Die erste umfassende Zählung der Wildkaninchen auf der Iberischen Halbinsel offenbart einen alarmierenden Rückgang der Populationen, insbesondere in Waldgebieten. Zwischen 2009 und 2022 sank die Gesamtzahl der Kaninchen um durchschnittlich 18 %, wobei die Verluste in Wäldern und Bergregionen mit fast 58 % besonders gravierend sind. Dies geht aus einer aktuellen Studie des europäischen Projekts Life Iberconejo hervor, die nun eine detaillierte Karte der Populationsdichte veröffentlicht hat.
Dramatischer Rückgang in Spaniens Ökosystemen
Während die Kaninchenpopulationen in landwirtschaftlichen Gebieten Spaniens nur um 10 % zurückgingen und dort sogar eine steigende Tendenz zeigen, sind die Zahlen in den natürlichen Waldökosystemen eingebrochen. Experten führen diesen Rückgang auf Veränderungen in der Landnutzung – insbesondere das Verschwinden traditioneller Mosaiklandschaften – sowie auf Krankheiten zurück. Die nun vorliegenden Daten sind laut den Studienautoren “entscheidend für die Entscheidungsfindung auf der Grundlage des Zustands der Art, der in mediterranen Landschaften von entscheidender Bedeutung ist”.
Die Zählung basiert auf einer Kombination aus Wildfängen und Felderkundungen in Schlüsselregionen wie Andalusien, Kastilien-La Mancha, Extremadura und Portugal. Diese umfassende Erhebung, die durch das Institute for Research in Game Resources (IREC – CSIC, UCLM, JCCM) mittels eines mathematischen Modells erstellt wurde, erreicht laut den Forschern einen “auf nationaler Ebene noch nie dagewesenen Detaillierungsgrad” mit einer Auflösung von 2 x 2 Kilometern für die gesamte Iberische Halbinsel.

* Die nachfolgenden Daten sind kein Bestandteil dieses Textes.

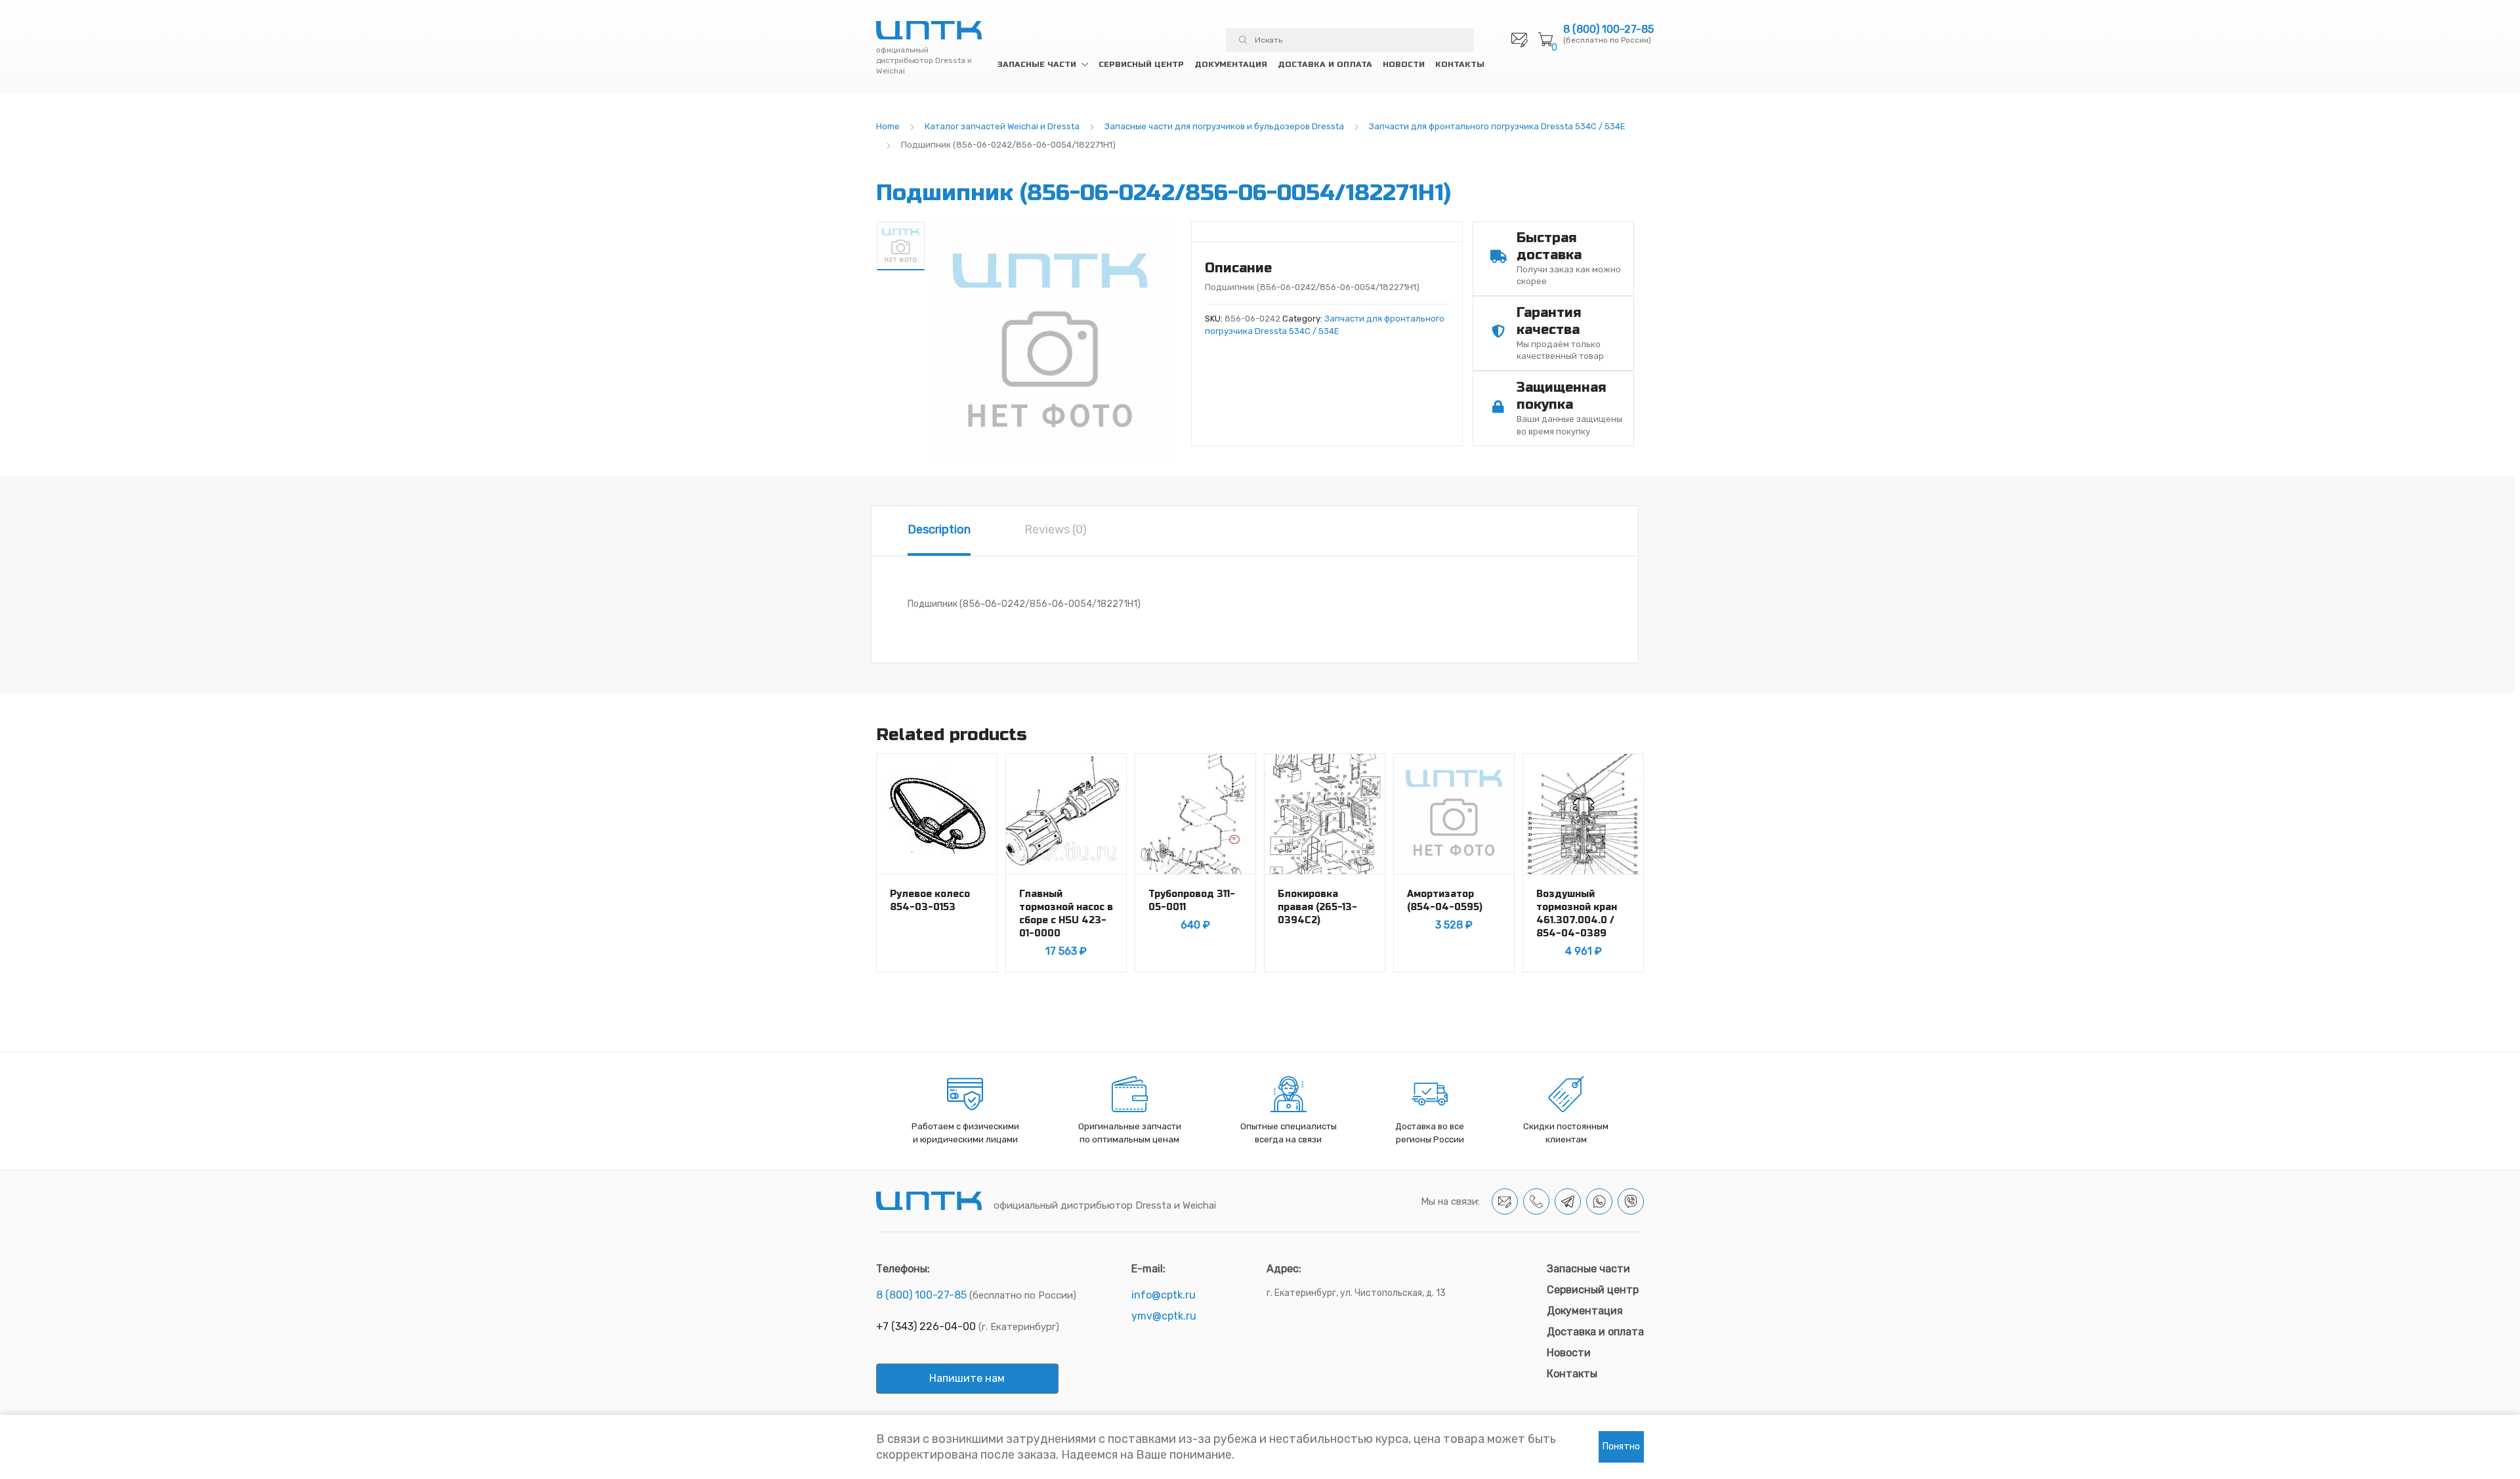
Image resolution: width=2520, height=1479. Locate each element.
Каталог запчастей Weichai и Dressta (1002, 126)
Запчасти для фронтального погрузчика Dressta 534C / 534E (1497, 126)
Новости (1404, 64)
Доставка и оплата (1325, 64)
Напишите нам (967, 1378)
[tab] (939, 531)
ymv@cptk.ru (1163, 1316)
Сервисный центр (1141, 64)
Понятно (1621, 1446)
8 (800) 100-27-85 (1608, 29)
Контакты (1459, 64)
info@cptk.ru (1163, 1295)
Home (888, 126)
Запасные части (1036, 64)
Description (939, 529)
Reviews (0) (1055, 529)
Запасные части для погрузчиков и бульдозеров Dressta (1224, 126)
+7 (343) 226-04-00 (926, 1326)
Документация (1230, 64)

Zweigeteiltes Bild der Kaninchenpopulation
Die neue Karte zeigt ein zweigeteiltes Bild der Wildkaninchenpopulation: Hohe Dichten finden sich vor allem in vier großen spanischen Agrarregionen – den südlichen und nördlichen Hochebenen sowie den Tälern des Ebro und des Guadalquivir. Hier kommt es zu Konflikten mit der Landwirtschaft, da die Kaninchen dort Nahrung im Überfluss und wenige natürliche Fressfeinde finden. Ramón Pérez de Ayala, Direktor des Life-Projekts und Mitglied des WWF, erklärt: “Dies sind Gebiete, in denen es Explosionen von Kaninchen gibt, die schwere Schäden anrichten, weil sie Nahrung und wenige Raubtiere haben, und die Jäger in einigen von ihnen nicht zurechtkommen.”
Anders verhält es sich in Regionen mit einem hohen Anteil an mediterranen Wäldern, wie der Sierra Morena, den Bergen der Extremadura oder großen Teilen Portugals. Dort, wo das Kaninchen seine ökologische Rolle als Beutetier erfüllen und sozioökonomische Vorteile durch die Jagd bieten sollte, ist der Rückgang am stärksten. Dies hat dazu geführt, dass die Weltnaturschutzunion (IUCN) das Wildkaninchen als gefährdet eingestuft hat.
Ökosystem-Ingenieure und Beute für bedrohte Arten
Der dramatische Rückgang des Wildkaninchens ist aufgrund seiner immensen ökologischen und sozioökonomischen Bedeutung von großer Relevanz. Die Autoren der Studie bezeichnen das Kaninchen als “Ingenieur der Ökosysteme”, da es die Umwelt maßgeblich mitgestaltet und als Beute für über 40 Säugetier- und Vogelarten im mediterranen Regenwald dient. Insbesondere der Iberische Luchs und der Spanische Kaiseradler sind vom Wildkaninchen abhängig. Auch für den Mönchsgeier oder den Habichtsadler ist es eine wichtige Nahrungsquelle. Zu den weiteren Fressfeinden zählen Füchse, Schlangen (die Jungtiere fressen) und sogar Wildschweine, die ganze Würfe vernichten können.
Die Erstellung der Verbreitungskarte war das Ergebnis einer beispielhaften Zusammenarbeit aller an der Bewirtschaftung der Art beteiligten Akteure, darunter das Ministerium für Landwirtschaft, Fischerei und Ernährung und das portugiesische Institut für die Konservierung von Natur und Wäldern (ICNF). Diese Kooperation, an der auch wissenschaftliche, naturschützerische, jagdliche und landwirtschaftliche Einrichtungen beteiligt waren, ermöglichte die Standardisierung der Überwachungsmethoden und die Koordinierung der Datenerfassung, um “verlässliche und vergleichbare Ergebnisse auf iberischer Ebene” zu erzielen.